The capabilities marked bold are post-public-review hardening deliverables — see the commit history for sprint-by-sprint disclosure of what was added, what was pivoted, and why.

Honest scope: what is deliberately deferred

Every shipping decision below was a documented pivot, not a missing feature. Each one has a RealEnvAdapter-style seam ready for landing when the infrastructure pre-requisites are in place.

Item	What ships today	What needs infrastructure
Real ALFWorld / WebShop benchmarks	Synthetic traces emulating the epistemic shape — multi-step goals, paraphrases, filter-driven contradictions. Numbers reproducible bit-for-bit.	Python env + AI2-THOR install + Flask sim.
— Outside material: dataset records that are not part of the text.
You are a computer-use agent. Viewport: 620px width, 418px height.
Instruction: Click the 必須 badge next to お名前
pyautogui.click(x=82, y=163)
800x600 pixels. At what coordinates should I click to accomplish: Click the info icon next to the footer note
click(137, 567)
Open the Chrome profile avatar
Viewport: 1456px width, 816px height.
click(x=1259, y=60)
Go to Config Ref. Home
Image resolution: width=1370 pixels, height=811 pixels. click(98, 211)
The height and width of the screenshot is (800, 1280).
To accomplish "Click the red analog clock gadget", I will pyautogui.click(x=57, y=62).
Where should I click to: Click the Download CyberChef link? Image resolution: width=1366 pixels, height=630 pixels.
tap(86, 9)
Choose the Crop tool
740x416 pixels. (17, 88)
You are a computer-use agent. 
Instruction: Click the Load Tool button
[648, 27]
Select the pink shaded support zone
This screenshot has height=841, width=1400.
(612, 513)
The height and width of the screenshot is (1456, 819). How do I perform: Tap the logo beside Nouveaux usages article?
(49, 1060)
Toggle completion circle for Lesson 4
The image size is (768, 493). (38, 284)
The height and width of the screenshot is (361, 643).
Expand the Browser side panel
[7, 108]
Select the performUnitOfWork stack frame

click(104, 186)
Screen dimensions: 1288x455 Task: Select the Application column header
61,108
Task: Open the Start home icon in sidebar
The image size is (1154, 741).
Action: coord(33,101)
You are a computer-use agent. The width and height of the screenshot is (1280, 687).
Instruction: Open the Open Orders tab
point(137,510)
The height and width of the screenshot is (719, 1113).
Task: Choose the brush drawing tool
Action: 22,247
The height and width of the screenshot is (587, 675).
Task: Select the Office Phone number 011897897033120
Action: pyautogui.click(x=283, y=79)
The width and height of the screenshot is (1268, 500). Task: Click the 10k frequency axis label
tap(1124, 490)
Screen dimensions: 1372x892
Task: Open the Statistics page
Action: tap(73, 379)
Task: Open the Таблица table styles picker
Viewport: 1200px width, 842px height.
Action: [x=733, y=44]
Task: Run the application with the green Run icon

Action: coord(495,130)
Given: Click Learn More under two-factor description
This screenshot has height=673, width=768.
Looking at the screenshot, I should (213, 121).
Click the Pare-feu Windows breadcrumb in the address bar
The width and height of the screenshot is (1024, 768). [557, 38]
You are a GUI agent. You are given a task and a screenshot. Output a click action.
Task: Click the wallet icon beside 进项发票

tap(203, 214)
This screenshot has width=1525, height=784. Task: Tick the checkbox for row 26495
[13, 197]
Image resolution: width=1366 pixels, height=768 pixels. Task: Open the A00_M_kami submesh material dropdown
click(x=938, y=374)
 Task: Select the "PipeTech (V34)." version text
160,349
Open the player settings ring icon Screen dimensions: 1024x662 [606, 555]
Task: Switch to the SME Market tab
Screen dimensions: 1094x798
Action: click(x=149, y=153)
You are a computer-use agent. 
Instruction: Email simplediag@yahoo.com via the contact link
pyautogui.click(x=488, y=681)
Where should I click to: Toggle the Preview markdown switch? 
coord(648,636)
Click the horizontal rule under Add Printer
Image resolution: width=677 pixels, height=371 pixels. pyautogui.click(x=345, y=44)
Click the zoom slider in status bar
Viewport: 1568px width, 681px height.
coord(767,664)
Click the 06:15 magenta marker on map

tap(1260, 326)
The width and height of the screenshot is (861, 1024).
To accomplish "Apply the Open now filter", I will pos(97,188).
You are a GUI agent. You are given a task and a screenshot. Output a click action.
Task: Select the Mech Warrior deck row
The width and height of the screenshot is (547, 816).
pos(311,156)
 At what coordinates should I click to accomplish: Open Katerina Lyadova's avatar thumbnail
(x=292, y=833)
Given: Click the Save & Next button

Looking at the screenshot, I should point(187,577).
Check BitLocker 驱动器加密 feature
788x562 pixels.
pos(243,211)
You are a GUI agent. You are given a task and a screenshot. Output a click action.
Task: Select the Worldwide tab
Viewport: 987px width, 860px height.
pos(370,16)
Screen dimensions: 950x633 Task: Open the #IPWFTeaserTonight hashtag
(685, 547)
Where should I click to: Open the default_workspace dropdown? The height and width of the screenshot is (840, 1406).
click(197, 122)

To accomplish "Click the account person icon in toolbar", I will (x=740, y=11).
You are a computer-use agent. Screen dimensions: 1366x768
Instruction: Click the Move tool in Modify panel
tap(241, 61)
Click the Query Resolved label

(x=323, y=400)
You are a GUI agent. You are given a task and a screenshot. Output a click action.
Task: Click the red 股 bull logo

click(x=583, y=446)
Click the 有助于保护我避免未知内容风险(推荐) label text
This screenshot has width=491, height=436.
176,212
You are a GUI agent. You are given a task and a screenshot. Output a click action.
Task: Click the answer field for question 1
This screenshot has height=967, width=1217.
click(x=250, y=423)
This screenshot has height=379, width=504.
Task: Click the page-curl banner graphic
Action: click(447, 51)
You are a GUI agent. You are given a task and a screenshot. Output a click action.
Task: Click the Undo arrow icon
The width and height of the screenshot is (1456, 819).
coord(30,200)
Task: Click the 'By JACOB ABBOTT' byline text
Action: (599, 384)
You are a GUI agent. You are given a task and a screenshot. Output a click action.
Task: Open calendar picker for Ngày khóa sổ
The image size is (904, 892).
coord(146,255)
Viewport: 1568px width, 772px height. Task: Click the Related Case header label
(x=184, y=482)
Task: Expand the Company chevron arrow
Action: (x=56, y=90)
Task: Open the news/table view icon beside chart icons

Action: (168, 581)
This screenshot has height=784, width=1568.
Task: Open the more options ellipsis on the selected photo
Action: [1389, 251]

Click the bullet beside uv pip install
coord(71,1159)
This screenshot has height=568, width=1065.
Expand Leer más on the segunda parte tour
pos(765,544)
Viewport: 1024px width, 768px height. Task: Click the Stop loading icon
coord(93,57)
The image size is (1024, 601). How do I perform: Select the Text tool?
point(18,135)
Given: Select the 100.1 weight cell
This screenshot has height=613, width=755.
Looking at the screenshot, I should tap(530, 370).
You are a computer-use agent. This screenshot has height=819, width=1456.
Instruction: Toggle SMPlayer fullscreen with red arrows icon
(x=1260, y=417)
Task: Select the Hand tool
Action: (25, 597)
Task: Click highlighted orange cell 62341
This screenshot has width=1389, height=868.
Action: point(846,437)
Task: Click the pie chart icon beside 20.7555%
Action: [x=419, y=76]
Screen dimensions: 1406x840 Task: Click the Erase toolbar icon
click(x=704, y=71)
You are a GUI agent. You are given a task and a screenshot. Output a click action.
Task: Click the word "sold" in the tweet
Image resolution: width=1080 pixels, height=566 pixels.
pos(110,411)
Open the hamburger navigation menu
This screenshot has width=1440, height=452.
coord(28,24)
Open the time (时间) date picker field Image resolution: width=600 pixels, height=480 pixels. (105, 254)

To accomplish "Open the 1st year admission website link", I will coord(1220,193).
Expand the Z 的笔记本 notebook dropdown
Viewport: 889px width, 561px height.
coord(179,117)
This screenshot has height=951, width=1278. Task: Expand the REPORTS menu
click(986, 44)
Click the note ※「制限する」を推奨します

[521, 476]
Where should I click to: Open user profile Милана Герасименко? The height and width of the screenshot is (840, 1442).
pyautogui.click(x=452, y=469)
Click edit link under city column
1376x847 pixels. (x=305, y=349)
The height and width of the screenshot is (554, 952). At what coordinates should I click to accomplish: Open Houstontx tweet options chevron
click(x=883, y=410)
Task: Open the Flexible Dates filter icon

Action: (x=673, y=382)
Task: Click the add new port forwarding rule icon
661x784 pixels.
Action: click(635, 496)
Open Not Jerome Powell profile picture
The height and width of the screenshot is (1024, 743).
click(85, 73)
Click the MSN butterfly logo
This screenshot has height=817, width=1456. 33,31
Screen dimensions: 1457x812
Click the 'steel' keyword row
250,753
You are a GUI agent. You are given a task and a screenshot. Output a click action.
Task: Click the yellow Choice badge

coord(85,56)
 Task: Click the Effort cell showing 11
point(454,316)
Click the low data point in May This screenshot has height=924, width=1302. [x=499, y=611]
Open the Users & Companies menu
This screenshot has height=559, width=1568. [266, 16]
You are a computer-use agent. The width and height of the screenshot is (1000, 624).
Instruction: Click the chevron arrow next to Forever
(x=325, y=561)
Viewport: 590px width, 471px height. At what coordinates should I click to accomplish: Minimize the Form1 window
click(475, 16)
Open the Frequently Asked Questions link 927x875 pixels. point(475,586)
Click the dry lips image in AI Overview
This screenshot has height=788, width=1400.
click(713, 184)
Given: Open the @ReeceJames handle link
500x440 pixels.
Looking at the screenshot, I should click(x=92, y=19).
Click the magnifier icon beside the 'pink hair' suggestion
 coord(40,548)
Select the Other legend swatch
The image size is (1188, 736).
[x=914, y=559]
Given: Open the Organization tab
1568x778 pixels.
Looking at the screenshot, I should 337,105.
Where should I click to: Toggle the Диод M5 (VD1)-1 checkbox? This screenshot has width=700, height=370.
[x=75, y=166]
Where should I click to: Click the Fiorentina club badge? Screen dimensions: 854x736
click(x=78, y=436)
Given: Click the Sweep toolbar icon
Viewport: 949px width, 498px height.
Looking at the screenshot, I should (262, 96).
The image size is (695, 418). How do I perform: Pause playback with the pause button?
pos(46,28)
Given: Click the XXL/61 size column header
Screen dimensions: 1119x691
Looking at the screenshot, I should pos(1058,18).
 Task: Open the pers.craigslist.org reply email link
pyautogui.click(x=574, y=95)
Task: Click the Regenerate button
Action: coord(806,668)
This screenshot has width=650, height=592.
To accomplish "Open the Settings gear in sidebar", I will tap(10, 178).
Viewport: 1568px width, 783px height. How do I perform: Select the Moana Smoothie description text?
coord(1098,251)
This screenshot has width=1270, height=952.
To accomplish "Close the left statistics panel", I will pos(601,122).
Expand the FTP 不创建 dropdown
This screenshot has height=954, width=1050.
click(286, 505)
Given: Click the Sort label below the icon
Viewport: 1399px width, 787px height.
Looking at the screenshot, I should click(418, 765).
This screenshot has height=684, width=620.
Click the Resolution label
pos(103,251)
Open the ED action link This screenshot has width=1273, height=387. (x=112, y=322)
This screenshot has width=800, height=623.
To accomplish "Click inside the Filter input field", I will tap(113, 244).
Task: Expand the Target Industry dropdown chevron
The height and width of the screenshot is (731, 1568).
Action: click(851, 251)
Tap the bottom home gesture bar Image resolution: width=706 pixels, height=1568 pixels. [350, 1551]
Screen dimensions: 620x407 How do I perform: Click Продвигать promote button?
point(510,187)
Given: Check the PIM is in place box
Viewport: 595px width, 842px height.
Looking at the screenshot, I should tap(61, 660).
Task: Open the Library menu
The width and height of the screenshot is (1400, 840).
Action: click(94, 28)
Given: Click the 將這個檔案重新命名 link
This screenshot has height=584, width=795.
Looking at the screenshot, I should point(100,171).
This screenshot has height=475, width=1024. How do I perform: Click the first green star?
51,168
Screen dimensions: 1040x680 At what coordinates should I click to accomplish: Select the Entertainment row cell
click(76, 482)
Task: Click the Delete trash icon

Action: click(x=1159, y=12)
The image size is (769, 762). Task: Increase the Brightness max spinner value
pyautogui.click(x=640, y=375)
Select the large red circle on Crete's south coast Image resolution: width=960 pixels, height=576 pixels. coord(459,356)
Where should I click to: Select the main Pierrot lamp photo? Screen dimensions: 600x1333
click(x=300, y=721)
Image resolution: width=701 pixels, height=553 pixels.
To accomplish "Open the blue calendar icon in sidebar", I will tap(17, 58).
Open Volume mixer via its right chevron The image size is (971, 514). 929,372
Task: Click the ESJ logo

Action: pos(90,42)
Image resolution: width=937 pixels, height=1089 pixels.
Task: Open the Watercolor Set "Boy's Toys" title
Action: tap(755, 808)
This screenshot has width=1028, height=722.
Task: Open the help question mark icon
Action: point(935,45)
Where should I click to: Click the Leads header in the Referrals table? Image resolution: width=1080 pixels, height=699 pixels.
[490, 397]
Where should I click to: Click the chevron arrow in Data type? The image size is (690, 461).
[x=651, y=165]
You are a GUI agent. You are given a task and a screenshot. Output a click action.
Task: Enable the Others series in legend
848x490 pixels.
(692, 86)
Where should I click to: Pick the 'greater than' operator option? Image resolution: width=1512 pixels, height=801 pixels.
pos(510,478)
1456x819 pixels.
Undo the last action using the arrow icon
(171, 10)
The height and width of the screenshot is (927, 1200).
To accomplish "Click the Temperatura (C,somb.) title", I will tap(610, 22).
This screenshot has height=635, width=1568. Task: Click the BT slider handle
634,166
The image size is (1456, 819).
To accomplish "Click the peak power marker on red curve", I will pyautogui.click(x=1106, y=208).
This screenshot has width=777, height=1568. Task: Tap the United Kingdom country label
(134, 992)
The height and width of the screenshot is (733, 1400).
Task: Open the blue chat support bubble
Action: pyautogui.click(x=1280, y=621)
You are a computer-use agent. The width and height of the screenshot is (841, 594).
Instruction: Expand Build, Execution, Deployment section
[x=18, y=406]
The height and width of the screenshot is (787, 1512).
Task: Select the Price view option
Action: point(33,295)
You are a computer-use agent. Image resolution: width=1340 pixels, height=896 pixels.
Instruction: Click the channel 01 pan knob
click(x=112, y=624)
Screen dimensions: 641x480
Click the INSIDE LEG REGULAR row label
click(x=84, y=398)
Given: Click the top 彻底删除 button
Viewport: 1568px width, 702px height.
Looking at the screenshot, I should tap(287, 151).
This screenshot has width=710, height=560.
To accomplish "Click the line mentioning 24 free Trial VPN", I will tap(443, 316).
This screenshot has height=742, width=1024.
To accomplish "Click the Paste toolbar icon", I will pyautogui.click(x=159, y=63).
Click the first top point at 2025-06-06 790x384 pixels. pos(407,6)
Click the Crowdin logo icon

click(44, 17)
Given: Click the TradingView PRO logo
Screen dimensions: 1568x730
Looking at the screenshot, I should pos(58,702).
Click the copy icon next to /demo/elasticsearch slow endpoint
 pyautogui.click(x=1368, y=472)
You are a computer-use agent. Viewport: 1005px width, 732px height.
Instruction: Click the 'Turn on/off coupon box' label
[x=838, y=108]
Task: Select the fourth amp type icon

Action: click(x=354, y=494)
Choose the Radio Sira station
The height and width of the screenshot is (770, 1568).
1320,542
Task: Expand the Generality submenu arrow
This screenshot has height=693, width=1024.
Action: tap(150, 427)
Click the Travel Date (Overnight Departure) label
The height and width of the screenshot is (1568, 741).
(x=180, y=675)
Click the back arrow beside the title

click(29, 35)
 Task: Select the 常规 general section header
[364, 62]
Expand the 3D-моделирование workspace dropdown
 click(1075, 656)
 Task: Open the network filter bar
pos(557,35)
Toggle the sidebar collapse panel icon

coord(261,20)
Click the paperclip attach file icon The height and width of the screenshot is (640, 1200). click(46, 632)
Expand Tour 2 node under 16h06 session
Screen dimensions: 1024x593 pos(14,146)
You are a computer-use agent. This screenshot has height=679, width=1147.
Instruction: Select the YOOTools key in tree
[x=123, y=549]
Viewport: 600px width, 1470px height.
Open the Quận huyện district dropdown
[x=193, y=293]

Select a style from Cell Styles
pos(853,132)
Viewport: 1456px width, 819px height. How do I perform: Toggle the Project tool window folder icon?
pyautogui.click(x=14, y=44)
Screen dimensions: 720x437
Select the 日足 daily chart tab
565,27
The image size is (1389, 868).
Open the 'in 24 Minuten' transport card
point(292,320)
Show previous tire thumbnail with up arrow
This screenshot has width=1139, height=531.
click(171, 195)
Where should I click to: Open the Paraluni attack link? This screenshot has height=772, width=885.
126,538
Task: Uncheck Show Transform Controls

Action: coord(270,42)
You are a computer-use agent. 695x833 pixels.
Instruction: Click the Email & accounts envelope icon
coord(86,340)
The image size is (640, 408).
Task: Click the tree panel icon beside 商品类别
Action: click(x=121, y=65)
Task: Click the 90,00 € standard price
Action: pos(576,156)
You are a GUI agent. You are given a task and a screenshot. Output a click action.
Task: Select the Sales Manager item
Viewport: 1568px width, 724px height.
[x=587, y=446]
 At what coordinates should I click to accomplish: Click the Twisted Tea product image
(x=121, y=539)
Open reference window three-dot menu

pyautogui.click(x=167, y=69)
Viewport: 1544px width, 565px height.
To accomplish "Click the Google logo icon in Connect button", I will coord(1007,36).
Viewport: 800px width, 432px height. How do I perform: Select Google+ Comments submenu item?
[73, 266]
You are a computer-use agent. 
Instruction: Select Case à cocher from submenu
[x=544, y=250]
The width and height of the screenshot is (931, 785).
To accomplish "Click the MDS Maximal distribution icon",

Trait `RealEnvAdapter` is the seam (code).
ZK proofs over the audit ledger	BLAKE3 Merkle commitment + Ed25519 signature → tamper-evidence + non-repudiation + offline verification. `EvidenceReceipt` wire format is stable.	RISC-V toolchain (`cargo-risczero` + `riscv32im-risc0-zkvm-elf`). Skeleton at `zk_skeleton.rs`; feature `risc0`.
Native Python `await` bridge	Sync Python SDK fully wired, including `LlmClient` injection via `MockLlmClient`.	`pyo3-asyncio` stable for pyo3 0.22 (TD-P6-001).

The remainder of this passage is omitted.